Wednesday, November 20, 2013

Perversions amidst Oppression


Nobel laureate Toni Morrison’s first novel, The Bluest Eye, is a challenging work.  It is a complex novel with multiple themes each of which is interwoven with all others creating an intricate texture.

The title reveals the dominant theme: dissatisfaction with one’s self and longing for something that can make the self appear better.  Pecola longs for the bluest eyes.  She is a Black girl in America.  It is not only the complexion of her skin that bothers her but also the ugliness of her appearance.   It is a perceived ugliness, to some extent.  Everybody in her family thinks that he or she is ugly.  Every one of them “wore their ugliness, put it on, so to speak, although it did not belong to them,” says the narrator.

One’s environment – social, cultural and also the family – shapes one’s character as well as perceptions to a great extent.  Living with a man like Mr Cholly Breedlove, Pecola’s father, the family cannot but see themselves as ugly.  People like Mr Breedlove perverts everything that they touch. 

The novel is also the story of many other Blacks in America who have been perverted by the racist society to some extent or the other.  Geraldine’s and Mrs Breedlove’s obsession with cleanliness is an example of such perversion.  This obsession is a mere mask for their dislike of their own people and their ways of being.

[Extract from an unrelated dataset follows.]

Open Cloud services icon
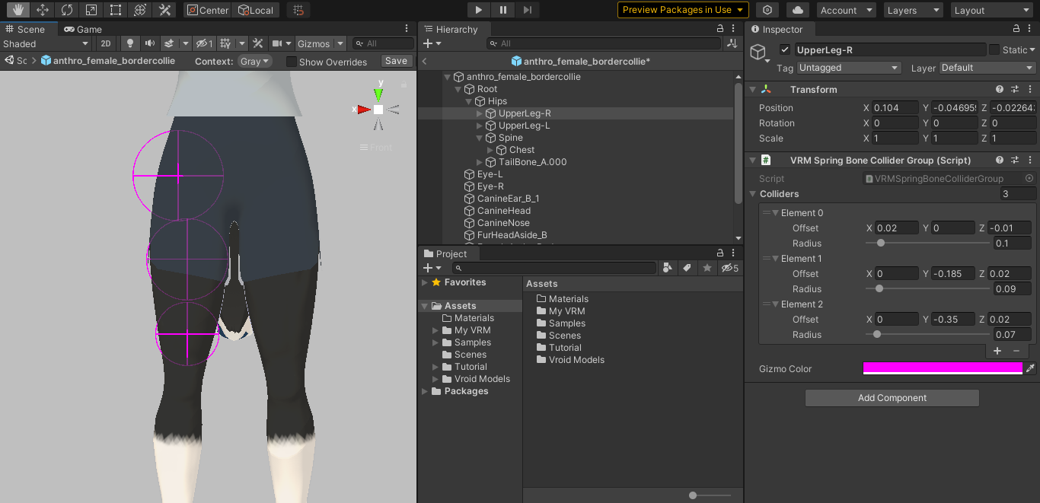This screenshot has width=1040, height=503. (x=797, y=10)
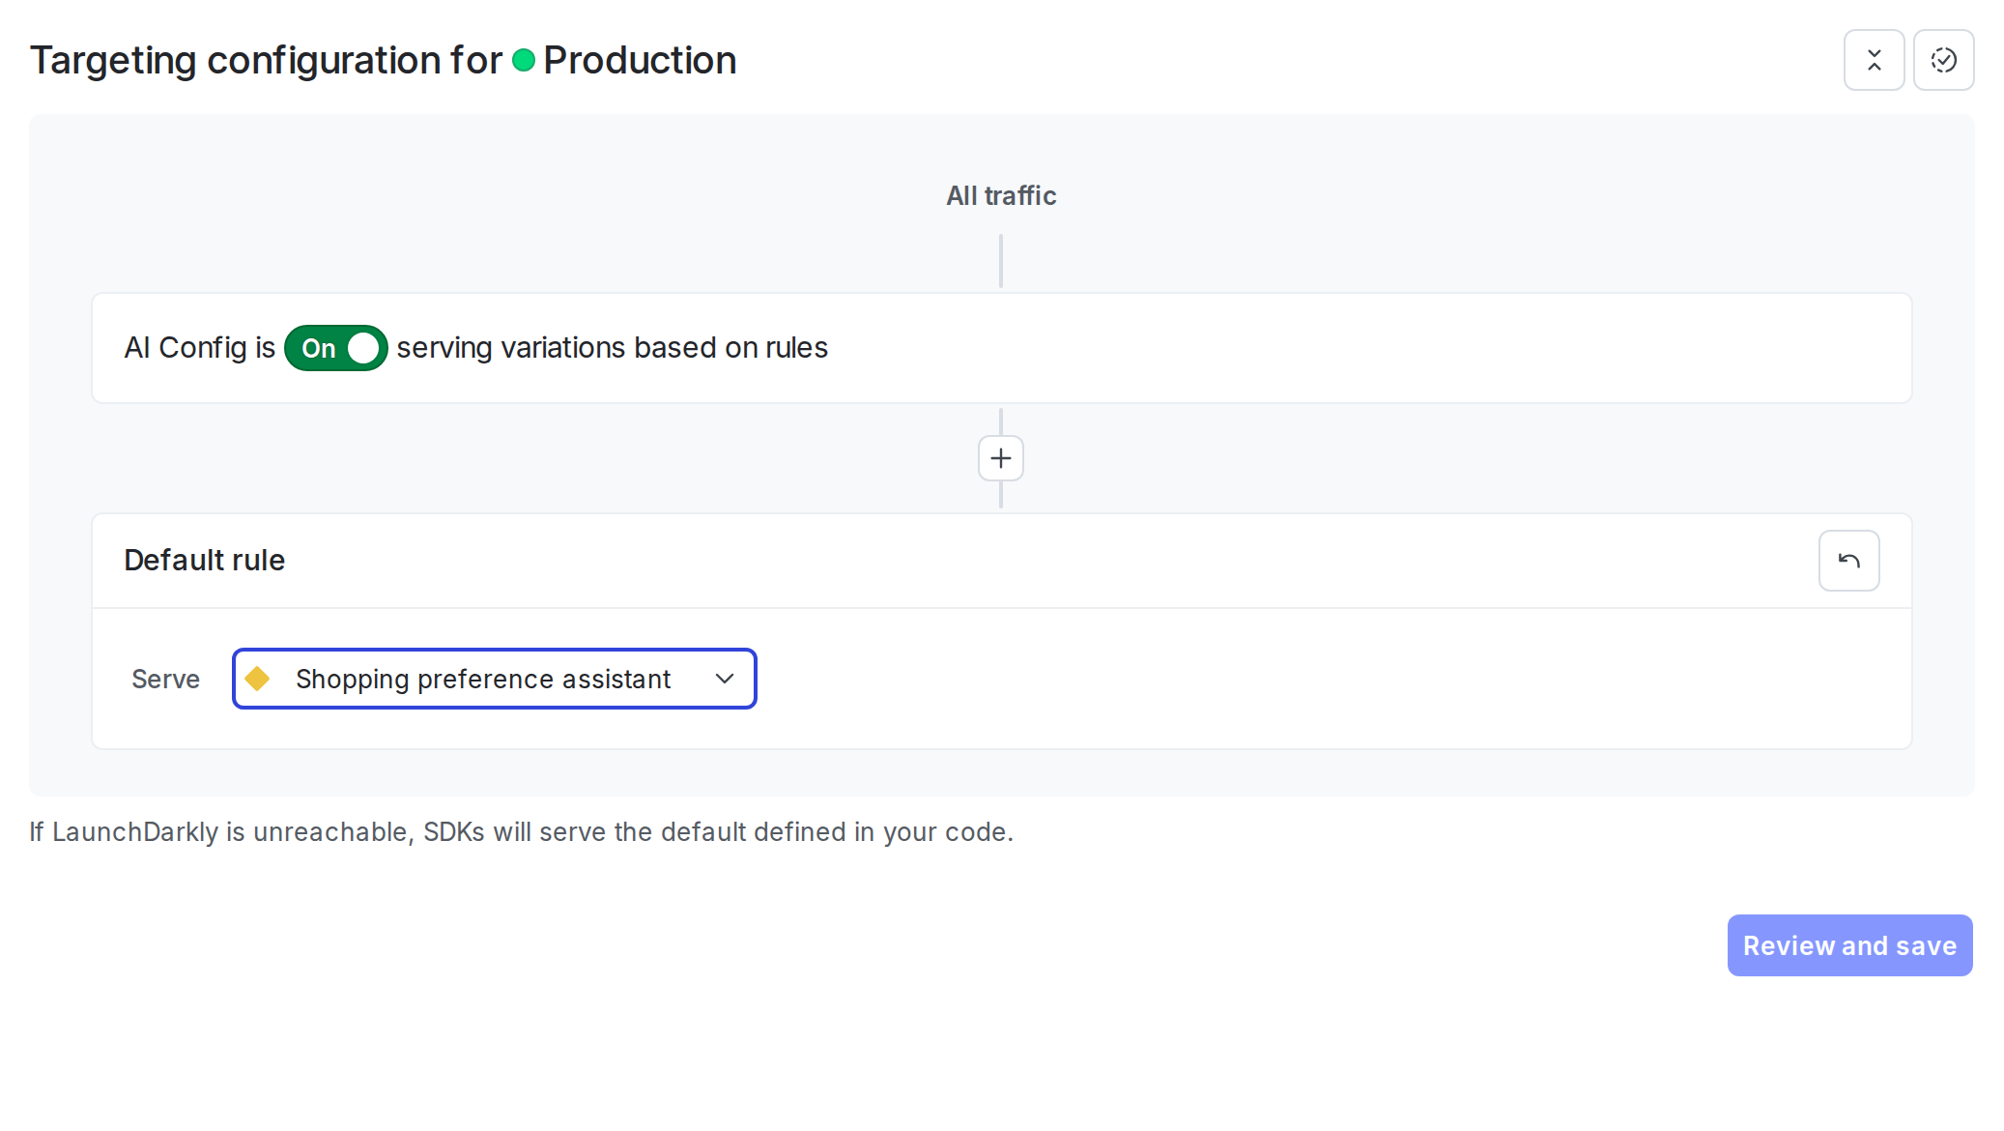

Elihue Micah Whitcomb, aka Soaphead Church, is one of the most perverted characters though he is not an African American.  He is a West Indian.  He has converted religion into a convenient business.  Using that new religion of his, he claims to help people “Overcome Spells, Bad Luck, and Evil Influences,” though he is a “misanthrope.”  He helps Pecola materialise her longing for “the bluest eyes.”  What he does is the climax of all the perversions in the novel.  [Ironically, in the novel, the more religious a person, the less loving he/she is.]

All the perversions we see in the novel are products of an oppressive society.  For the coloured people, survival in the White Man’s world is a tremendous challenge.  Some like Pecola are broken by the oppressiveness.   Perversions help others to go on.  A few like the narrator and her sister make it – by learning to be themselves and to love...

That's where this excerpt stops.